# gun cleaning



## chad10 (May 10, 2009)

Going to clean my guns tonite got some Remington bore cleaner and some cotton. Patches what else do I need any body else use this Remington bore cleaner


----------



## SaltyDog (Jan 1, 2009)

Chad10 check out http://www.handgunforum.net/showthread.php?t=17895&highlight=gun+cleaning

It is under the Sig forum but applies to almost all handguns. Literaltrence gives a great description


----------



## chad10 (May 10, 2009)

*cleaning*

I really don't know where to start. Can anyone help, I got a xd and ruger 345 ss and sigma.


----------



## Steve M1911A1 (Feb 6, 2008)

SaltyDog said:


> Chad10 check out http://www.handgunforum.net/showthread.php?t=17895&highlight=gun+cleaning
> 
> It is under the Sig forum but applies to almost all handguns. Literaltrence gives a great description


*Chad10;*
Follow SaltyDog's link by just clicking on it. You'll find generic cleaning instructions there.
If you don't have instructions for taking your pistols apart, phone or e-mail Ruger and tell them, and they'll send you the proper book.
For the Springfield, look (via Google) for their website. There may be instructions there, or at least a "contact us" link to click on, to get instructions.
Same for the S&W: look at their website.


----------



## gnet158 (Feb 5, 2009)

Chad,

Youtube has some great step by step videos along with a list of needed supplies. 

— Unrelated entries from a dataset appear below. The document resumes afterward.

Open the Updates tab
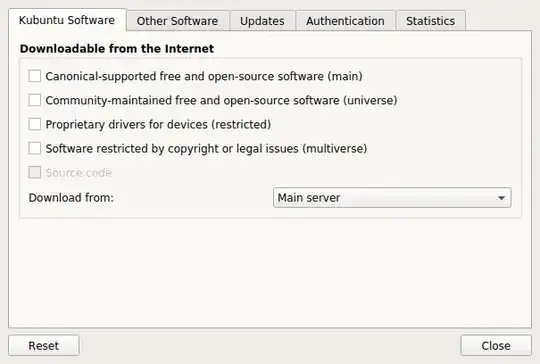The height and width of the screenshot is (364, 540). (262, 21)
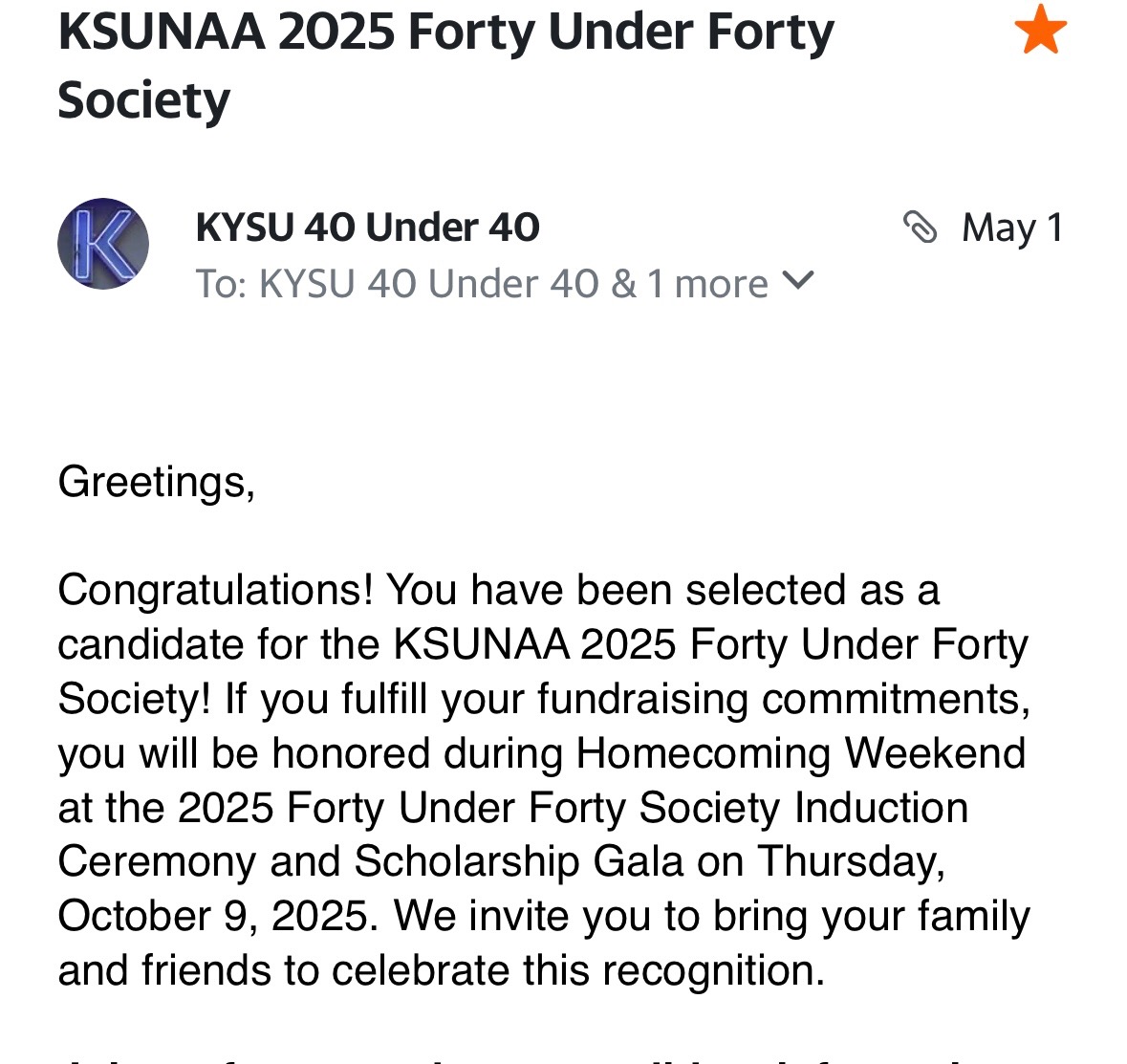Select the email subject heading "KSUNAA 2025 Forty Under Forty Society"
Viewport: 1127px width, 1064px height.
click(x=444, y=65)
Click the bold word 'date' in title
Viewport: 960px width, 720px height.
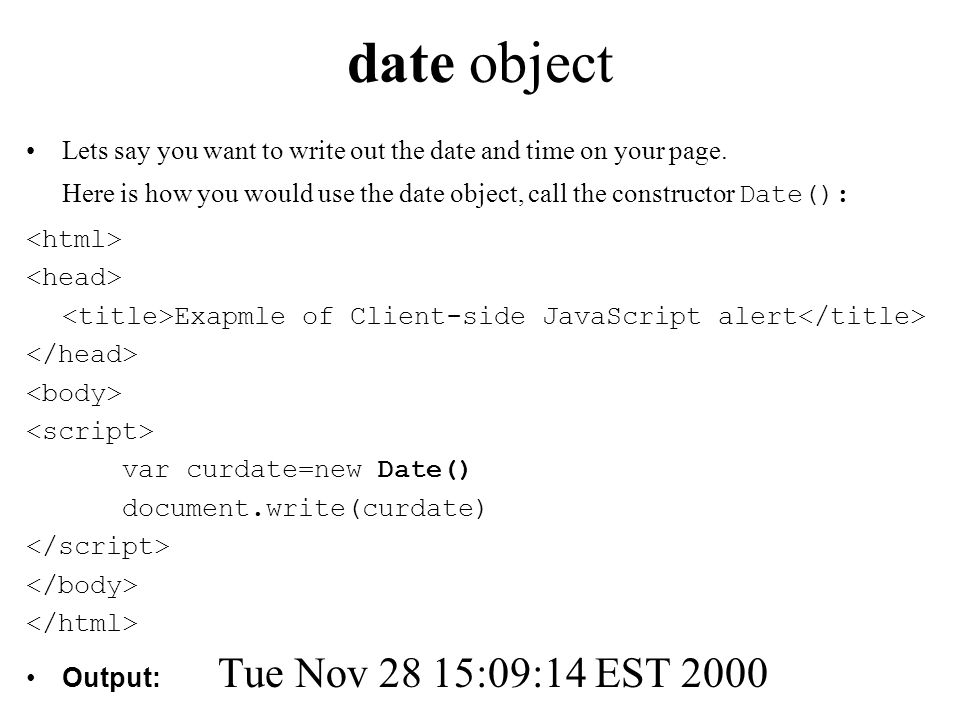(401, 63)
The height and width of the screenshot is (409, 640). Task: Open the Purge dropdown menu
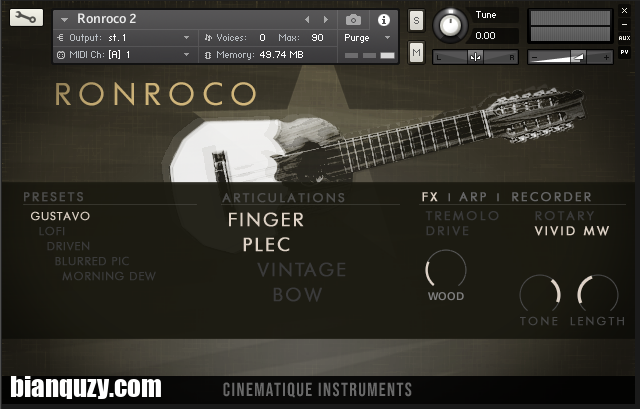367,38
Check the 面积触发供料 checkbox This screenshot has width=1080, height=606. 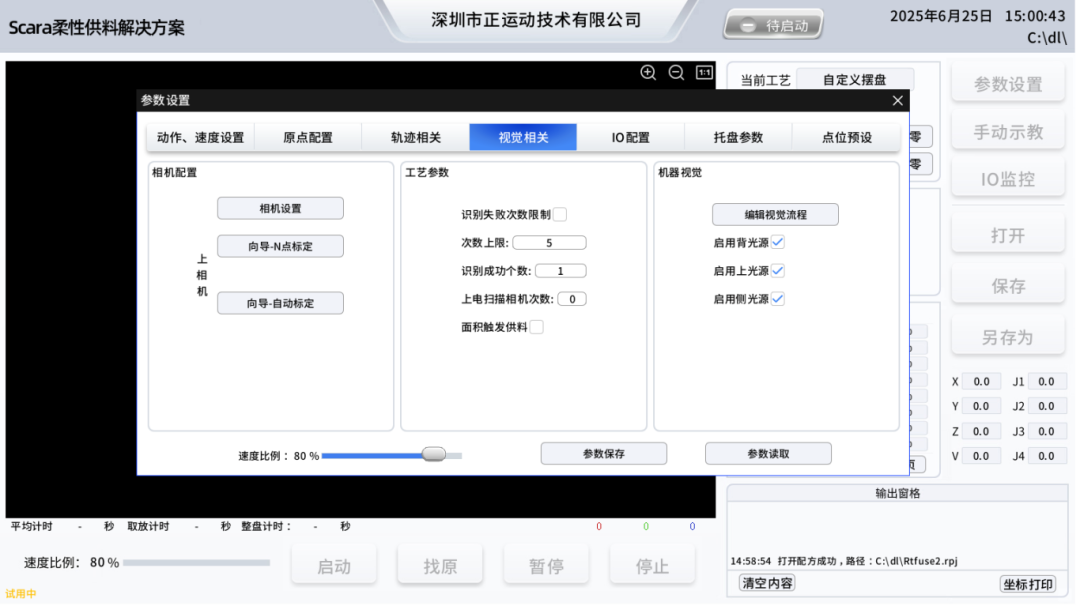click(537, 326)
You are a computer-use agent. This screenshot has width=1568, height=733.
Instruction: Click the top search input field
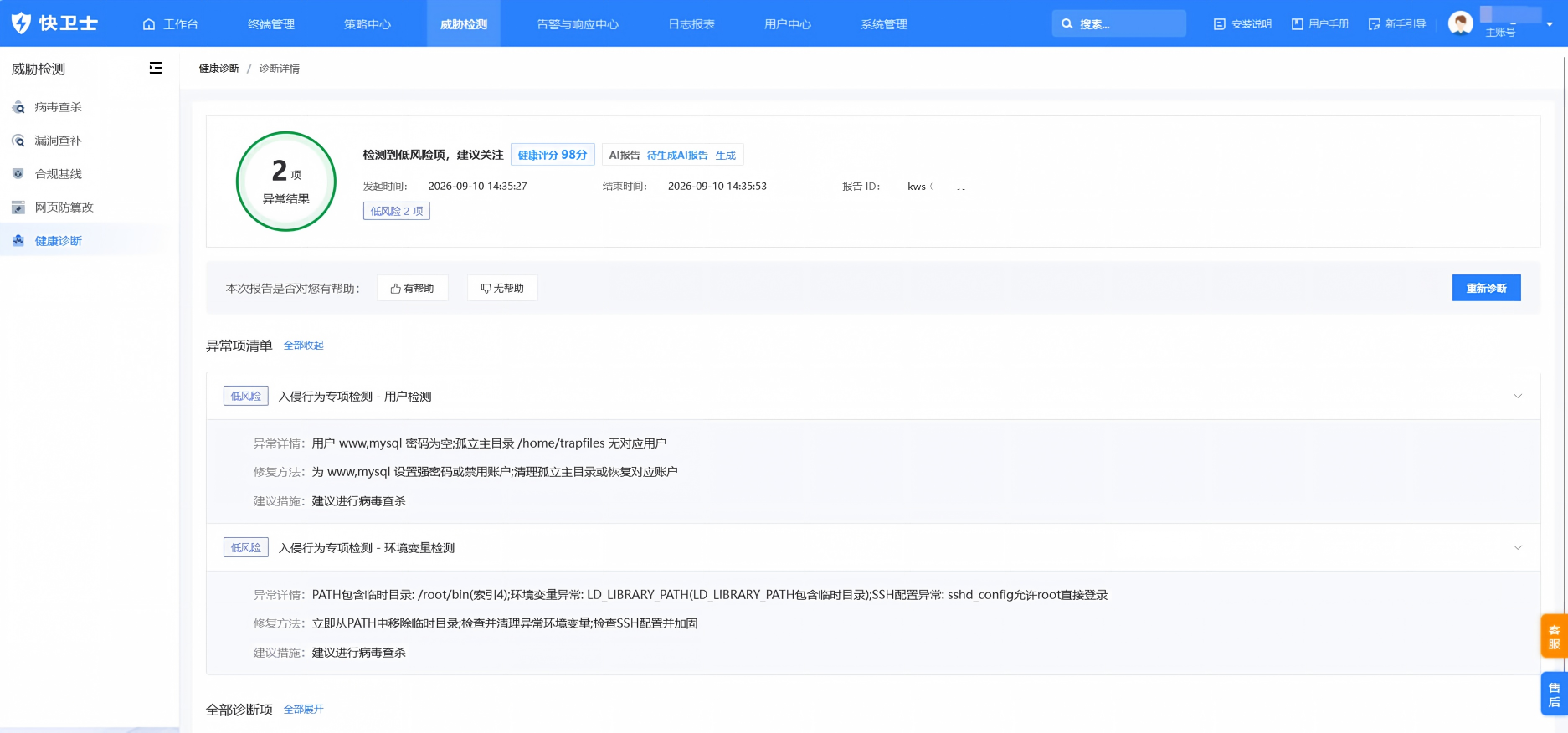tap(1118, 23)
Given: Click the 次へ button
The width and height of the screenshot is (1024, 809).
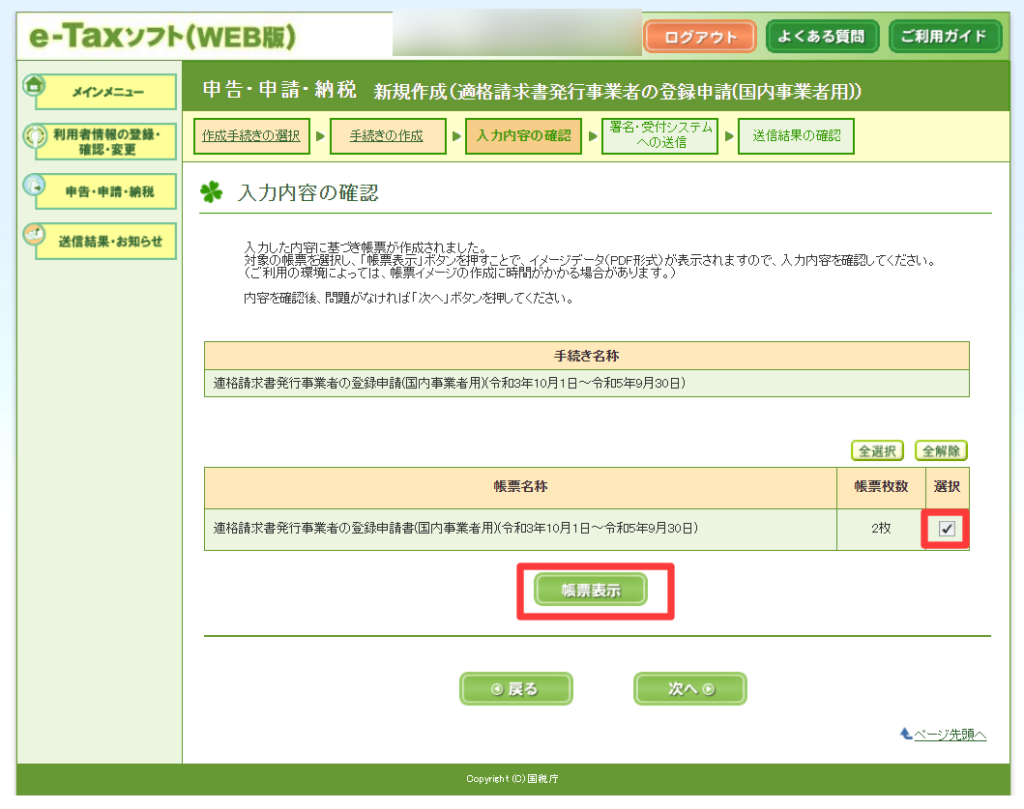Looking at the screenshot, I should (690, 689).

So dose Sig and Springfield Arms.


----------



## DevilsJohnson (Oct 21, 2007)

chad10 said:


> I really don't were too start can anyone help I got a xd and ruger 345 ss and sigma


Click Here
That is the link SaltyDog posted. It will give you the info you need. The YouTube approach would also get you to where you want to be. In the manuals for the weapons you are going to clean will have take down instructions like how to remove a slide and the barrel from the slide etc.

All this is considering that you have picked up a cleaning kit. You can get one at Walmart that can clean several calibers. If it does not have the calibers you need there are brushes sold by themselves that you can add to the kit. Though most kits have most the calibers you need. It's always good to pick up extra brushes for another day.:smt023


----------



## tekhead1219 (May 16, 2008)

Steve M1911A1 said:


> *Chad10;*
> Follow SaltyDog's link by just clicking on it. You'll find generic cleaning instructions there.
> If you don't have instructions for taking your pistols apart, phone or e-mail Ruger and tell them, and they'll send you the proper book.
> For the Springfield, look (via Google) for their website. There may be instructions there, or at least a "contact us" link to click on, to get instructions.
> Same for the S&W: look at their website.


Steve is pointing you in the right direction. If you do not have the manual, Springfield has the XD manuals online that you can download in pdf format. I did just that when I sold my XD, downloaded it and burned it to a CD to go with the gun, (I lost the manual ):smt023


----------



## chad10 (May 10, 2009)

*wd 40*

Will wd 40 work


----------



## tekhead1219 (May 16, 2008)

chad10 said:


> Will wd 40 work


Don't use WD40. Go to Wally World and pick up some Hoppes #9 and gun oil. WD40 tends to get gummy over time and also is a dust bunny magnet. Just my .02.:smt033


----------



## literaltrance (Dec 24, 2008)

SaltyDog said:


> Chad10 check out http://www.handgunforum.net/showthread.php?t=17895&highlight=gun+cleaning
> 
> It is under the Sig forum but applies to almost all handguns. Literaltrence gives a great description


Holy hell I entirely forgot I wrote that. Thanks for the reminder! :smt082


----------



## cfoodeat (Apr 20, 2009)

I'll add one item to the kit:

Nitrile or latex gloves.

They can be purchased at the drug store or walley world, etc. Makes cleaning and lubing your weapon a more pleasant experience for your skin. 

--Rob


----------



## Todd (Jul 3, 2006)

cfoodeat said:


> I'll add one item to the kit:
> 
> Nitrile or latex gloves.
> 
> ...


But I like the smell of Hoppes on my skin. It's cleaner and cologne all in one.


----------



## clanger (Jan 27, 2009)

Todd said:


> But I like the smell of Hoppes .


Eeew.

Wait'l one of them lil' plastic bottles cracks in your range bag, gets on your truck seat and trashes everything in sight you touch it with, then, the smell follows you around for a week and a half like it's stuck on your upper lip....

You'll think it smells like cat pee too....

After decades of use, I can't even look at the stuff anymore. The smell flat makes me wretch...... :vom:


----------



## chad10 (May 10, 2009)

Can I use hoppea 9 on the outside of the gun too or rim oil wipes better on the outside how bout grease what kind


----------



## Todd (Jul 3, 2006)

chad10 said:


> Can I use hoppea 9 on the outside of the gun too or rim oil wipes better on the outside how bout grease what kind


For the love of God please_ pretty please_ use some punctuation in your posts reading them is downright painful without any i think my brain is trying to escape out my ear and yes you can you hoppes on the outside of the gun but its not a replacement for oil


----------



## clanger (Jan 27, 2009)

lol......


----------



## bruce333 (Sep 1, 2006)

Hoppes is a solvent, not a lubricant.

Use the Rem oil Wipes on the outside.

Shouldn't need grease.


----------



## TOF (Sep 7, 2006)

Ruger manuals are available on line also.

Only take one gun apart at a time.

How many and how long have you had these guns?

Have you ever fired them?

Good luck

tumbleweed


----------



## chad10 (May 10, 2009)

*cleaning*

Did it 2nite. Thay been. Shot less than 50 times hope that thay shoot right next time.the ruger was harder


----------